Pero en esa primera semana de agosto todo estaba preparado para que la gente pobre fuera feliz durante siete días continuos que (según le relató, en secreto y muy amablemente, doña Beatris Meléndez de Dorantes al redactor de la Gaceta del Salvador –que así se llamaba entonces el país: Salvador-): “dejaron un recuerdo muy grato de los placeres a que nos hemos entregado… un molimiento de huesos general, mucha basura (quehacer para la policía) y mucho deseo de descanso para tomar de otro modo las cosas”; todas ellas circunstancias que fueron hechas notar en el discurso de felicidad -tan patria como colectiva- pronunciado por el Presbítero Novales en el púlpito de la función del día viernes 6 de agosto de ese año que el tiempo acumulado torna fascinante.

Al citado Presbítero se le olvidó mencionar, aprovechando el momento de fulguración de las virtudes del bien al prójimo, que tan sólo un mes antes (el 9 de Julio) el Gobernador Político del Departamento de La Paz (un tal Rafael Osorio) le regalaría a alguien de muchas posibilidades educativas y económicas “las dos caballerías de tierra compradas de orden del Supremo Gobierno en el puerto de La Concordia”. Claro que esa era, apenas, una pequeña muestra de toda la feroz expropiación de tierras comunales y ejidos que iniciaba en el país y que no valía la pena mencionar ni pregonar en clave con los “viejos de agosto”, porque eso hubiese sido alterar el buen vivir y el buen beber de las fiestas mayores de ese año, las que sólo fueron ligeramente trastocadas por la desgracia que, en la entrada del barrio Concepción, sufrió el joven Raymundo Alfaro –carpintero de esa ciudad- cuando le reventó en la mano derecha una de las bombas con que, el 31 de julio, estaba anunciando el inicio de las fiestas patronales. Los daños fueron tales que al joven Alfaro le tuvieron que amputar hasta el antebrazo, ingrato procedimiento quirúrgico que fue realizado con éxito por el señor licenciado Orellana, ayudado por su profesor y amigo: el doctor Gallardo.

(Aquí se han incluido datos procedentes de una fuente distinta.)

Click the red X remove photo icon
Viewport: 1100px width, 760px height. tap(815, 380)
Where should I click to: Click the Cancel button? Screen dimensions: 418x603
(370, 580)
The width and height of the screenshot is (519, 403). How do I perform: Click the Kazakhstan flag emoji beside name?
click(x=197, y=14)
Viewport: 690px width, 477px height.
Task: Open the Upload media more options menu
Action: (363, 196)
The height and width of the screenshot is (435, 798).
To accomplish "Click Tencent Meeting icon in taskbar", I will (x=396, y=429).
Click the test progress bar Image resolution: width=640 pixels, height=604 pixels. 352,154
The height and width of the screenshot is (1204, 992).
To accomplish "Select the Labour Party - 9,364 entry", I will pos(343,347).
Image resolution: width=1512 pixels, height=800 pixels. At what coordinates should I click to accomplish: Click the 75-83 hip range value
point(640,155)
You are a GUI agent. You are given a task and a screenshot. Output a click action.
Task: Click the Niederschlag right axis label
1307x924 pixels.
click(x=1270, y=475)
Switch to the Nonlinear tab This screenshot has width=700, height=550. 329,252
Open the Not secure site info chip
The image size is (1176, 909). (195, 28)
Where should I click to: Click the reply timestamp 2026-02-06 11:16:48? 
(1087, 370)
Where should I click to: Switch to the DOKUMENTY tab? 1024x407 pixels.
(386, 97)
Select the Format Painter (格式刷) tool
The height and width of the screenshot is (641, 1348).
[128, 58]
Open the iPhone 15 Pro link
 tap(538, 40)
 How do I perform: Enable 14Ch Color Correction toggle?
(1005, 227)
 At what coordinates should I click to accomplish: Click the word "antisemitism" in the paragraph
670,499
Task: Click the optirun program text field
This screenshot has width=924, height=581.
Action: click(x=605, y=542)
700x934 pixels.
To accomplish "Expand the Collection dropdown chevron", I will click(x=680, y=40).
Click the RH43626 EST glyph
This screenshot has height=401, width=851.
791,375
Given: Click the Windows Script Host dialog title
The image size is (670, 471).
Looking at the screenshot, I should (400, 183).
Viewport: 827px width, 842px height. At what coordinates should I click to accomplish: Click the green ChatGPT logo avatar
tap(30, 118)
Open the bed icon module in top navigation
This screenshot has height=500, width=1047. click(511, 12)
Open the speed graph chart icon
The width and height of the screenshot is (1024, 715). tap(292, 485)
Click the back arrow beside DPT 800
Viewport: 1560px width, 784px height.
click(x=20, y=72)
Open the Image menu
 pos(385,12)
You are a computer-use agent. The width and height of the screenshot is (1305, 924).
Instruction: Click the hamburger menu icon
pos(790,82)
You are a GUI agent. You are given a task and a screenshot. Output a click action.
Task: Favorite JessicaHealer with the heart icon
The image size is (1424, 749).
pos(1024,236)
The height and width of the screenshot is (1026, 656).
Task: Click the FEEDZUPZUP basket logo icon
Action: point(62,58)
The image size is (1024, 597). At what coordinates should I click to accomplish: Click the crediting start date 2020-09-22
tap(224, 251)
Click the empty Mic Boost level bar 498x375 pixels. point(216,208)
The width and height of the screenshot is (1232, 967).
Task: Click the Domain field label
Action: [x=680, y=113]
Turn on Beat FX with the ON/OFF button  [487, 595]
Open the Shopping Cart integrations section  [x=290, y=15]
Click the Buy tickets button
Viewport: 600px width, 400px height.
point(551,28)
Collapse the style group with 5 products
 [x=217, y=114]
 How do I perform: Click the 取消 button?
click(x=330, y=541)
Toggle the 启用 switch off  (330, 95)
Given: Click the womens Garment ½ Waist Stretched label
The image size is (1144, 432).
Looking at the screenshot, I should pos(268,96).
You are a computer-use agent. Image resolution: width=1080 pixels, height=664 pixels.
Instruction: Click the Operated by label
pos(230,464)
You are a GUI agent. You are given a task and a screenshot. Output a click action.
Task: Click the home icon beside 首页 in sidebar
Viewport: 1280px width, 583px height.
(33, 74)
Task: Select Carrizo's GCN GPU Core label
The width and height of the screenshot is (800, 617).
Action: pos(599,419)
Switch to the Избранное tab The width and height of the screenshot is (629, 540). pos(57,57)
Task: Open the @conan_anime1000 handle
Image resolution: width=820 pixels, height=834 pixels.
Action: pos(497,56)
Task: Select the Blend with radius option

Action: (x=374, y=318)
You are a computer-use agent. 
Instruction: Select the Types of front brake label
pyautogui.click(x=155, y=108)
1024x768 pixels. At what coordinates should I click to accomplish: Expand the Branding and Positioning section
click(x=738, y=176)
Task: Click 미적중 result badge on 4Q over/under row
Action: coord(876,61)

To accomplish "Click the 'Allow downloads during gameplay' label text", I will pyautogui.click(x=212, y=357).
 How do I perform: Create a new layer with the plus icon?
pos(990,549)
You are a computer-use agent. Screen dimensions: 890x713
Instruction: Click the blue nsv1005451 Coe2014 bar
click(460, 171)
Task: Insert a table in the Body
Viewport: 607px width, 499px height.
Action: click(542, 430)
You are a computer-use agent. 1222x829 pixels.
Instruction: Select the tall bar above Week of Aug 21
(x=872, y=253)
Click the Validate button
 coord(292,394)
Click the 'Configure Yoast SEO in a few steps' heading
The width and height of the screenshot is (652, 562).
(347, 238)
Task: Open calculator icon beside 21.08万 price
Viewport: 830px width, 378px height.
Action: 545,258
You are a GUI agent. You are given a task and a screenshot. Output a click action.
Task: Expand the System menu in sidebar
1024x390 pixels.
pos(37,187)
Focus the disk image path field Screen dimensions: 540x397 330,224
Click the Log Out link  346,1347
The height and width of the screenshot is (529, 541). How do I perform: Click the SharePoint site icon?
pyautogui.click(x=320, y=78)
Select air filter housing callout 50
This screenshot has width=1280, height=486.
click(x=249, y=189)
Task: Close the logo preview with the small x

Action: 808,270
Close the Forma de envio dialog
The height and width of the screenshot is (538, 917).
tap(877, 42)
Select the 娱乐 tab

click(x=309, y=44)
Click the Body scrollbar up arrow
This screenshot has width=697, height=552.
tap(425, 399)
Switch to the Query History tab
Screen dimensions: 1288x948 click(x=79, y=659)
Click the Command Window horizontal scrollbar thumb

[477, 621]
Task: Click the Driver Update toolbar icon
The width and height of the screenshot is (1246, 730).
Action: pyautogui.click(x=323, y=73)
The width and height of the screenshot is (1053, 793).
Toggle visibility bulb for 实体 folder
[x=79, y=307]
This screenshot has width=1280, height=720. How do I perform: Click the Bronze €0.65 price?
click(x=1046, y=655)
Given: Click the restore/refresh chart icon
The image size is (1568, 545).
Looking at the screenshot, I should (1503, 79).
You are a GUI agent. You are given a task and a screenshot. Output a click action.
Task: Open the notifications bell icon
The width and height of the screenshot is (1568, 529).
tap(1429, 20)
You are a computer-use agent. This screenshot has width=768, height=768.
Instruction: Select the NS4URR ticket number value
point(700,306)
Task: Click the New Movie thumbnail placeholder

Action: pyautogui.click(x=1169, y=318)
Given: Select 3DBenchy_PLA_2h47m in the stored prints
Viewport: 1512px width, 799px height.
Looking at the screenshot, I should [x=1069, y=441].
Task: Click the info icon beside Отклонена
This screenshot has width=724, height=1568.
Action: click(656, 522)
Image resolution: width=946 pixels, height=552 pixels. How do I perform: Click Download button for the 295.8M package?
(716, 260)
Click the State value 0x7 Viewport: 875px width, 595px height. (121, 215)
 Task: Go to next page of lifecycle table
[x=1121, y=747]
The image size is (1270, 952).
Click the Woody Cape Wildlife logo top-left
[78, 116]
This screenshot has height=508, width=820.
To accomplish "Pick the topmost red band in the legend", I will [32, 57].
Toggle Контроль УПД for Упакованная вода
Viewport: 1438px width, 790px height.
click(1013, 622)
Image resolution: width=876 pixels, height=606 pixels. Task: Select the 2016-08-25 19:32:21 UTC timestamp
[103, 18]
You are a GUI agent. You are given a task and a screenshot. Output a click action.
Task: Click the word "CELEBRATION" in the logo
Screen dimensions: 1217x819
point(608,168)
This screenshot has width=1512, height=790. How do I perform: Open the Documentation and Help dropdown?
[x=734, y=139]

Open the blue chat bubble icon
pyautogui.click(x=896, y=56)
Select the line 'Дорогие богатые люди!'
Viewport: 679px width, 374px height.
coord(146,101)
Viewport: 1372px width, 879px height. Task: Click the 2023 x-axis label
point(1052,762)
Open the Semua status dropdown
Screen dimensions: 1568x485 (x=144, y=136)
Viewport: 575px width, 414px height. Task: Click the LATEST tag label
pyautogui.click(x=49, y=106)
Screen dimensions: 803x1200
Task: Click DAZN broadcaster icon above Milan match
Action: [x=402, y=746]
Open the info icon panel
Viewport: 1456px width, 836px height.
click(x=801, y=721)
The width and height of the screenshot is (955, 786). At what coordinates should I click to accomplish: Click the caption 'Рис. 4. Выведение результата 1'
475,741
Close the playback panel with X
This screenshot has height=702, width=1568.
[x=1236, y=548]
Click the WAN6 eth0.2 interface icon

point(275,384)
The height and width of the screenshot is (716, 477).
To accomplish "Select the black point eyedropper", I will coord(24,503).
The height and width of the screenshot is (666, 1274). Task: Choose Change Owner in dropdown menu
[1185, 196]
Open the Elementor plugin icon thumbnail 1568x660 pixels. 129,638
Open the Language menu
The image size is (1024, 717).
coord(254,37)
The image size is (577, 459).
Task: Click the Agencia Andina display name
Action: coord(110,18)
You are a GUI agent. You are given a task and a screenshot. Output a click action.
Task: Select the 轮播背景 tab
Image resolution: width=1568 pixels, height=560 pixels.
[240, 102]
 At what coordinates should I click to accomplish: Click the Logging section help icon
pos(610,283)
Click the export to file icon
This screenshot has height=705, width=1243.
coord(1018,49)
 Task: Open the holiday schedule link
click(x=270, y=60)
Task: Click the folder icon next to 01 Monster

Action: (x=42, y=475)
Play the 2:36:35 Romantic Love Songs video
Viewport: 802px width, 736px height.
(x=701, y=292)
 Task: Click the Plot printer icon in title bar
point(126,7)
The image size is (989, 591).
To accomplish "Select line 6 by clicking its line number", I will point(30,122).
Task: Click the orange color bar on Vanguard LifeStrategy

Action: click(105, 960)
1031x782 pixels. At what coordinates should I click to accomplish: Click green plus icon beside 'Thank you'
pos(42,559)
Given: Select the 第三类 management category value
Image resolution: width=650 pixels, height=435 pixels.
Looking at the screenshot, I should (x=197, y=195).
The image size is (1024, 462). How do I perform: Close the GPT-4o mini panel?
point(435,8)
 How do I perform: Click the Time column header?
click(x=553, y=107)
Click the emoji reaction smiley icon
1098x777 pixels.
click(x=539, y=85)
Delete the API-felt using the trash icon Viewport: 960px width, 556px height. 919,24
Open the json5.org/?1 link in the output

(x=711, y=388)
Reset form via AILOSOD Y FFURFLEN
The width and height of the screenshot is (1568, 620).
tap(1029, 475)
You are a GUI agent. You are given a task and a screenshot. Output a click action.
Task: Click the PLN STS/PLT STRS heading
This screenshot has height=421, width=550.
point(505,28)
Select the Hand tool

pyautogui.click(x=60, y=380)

Pero las fiestas no se podían suspender por esa desgracia humana. Los señores Mayordomos (cuyas ropas exclusivas habían sido traídas desde Liverpool por la Barca inglesa “Coniston” de 203 toneladas y bajo el cuido directo y permanente de su capitán, Roberto Gordon) ya habían hecho circular, con todo el protocolo debido y conocido, el copioso programa de la festividad titular de la ciudad Capital del Salvador (ya les dije que ese nombre tenía el país) y se ocupaban de preparar, con un preburgués esmero ecuménico que daba envidia, todo cuanto podía contribuir a solemnizarla para que fuera mejor que el año anterior. Un batallón de policías se encargaba –porque esa era la función principal para la que había sido creada la institución pública- de limpiar las telarañas y la mugre de las casas más acomodadas que, suspirando de felicidad, saludaban y le sonreían a las calles centrales de la capital con sus grandes y barrocas ventanas, y de cuando en cuando se entretenían (con un poco más del celo debido, quizá como presagiando sus funciones futuras de conservación de regímenes militares) borrando los lamentos coloniales que, sobre todo en estas fechas, eran escritos con lodo –con mala letra y peor ortografía- por algún semi-letrado que no aguantaba la tentación de protestar en las grandes paredes blancas de las casas más bellas: ¿Qual independencia? ¡Biva la corona expañola!” Casas inmaculadas y altas y espaciosas en las que predominaba el color blanco, pues ese era el color de la sobria elegancia que sus dueños copiaban, al pie de la letra, de las noticias venidas tardíamente del viejo continente.

La traslación solemne y vitoreada de las Supremas Autoridades a esta ciudad (cuyo exilio fue provocado por el terremoto del 16 de abril de 1854, desgracia colectiva a partir de la cual los funcionarios públicos patentaron, con ágiles dispensas de trámite y fueros de por medio, la capitalista costumbre de robarse las ayudas para los afectados) era el principal motivo para que, la entonces llamada “función del Salvador”, se celebrara con una pompa que superaría a la de todos los años idos, al menos en el imaginario social de quienes vivían en la periferia de la cuadrícula urbana y estaban acostumbrados a vivir rodeados de un poder que, sin serlo, sentían como suyo e intocable. Se hicieron preparativos arquitectónicos, políticos y religiosos especiales –incluido un fulminante y venéreo viaje del presidente Gerardo Barrios a San Miguel- para que los compatriotas de los entonces remotos departamentos, en caravana alquilada, vinieran con esa excusa a ser testigos oculares de la reedificación de la ciudad y la fe… sobre todo de la fe en la construcción de una nación que, todavía, se ubicaba en medio del dilema de las intentonas de la república federal y la anexión incondicional a México.

Los motivos para celebrar las fiestas patronales de ese año eran nacionales, no obstante las dudas expresadas en la consigna escrita con lodo por el semi-letrado que no aguantó las ganas de protestar en silencio.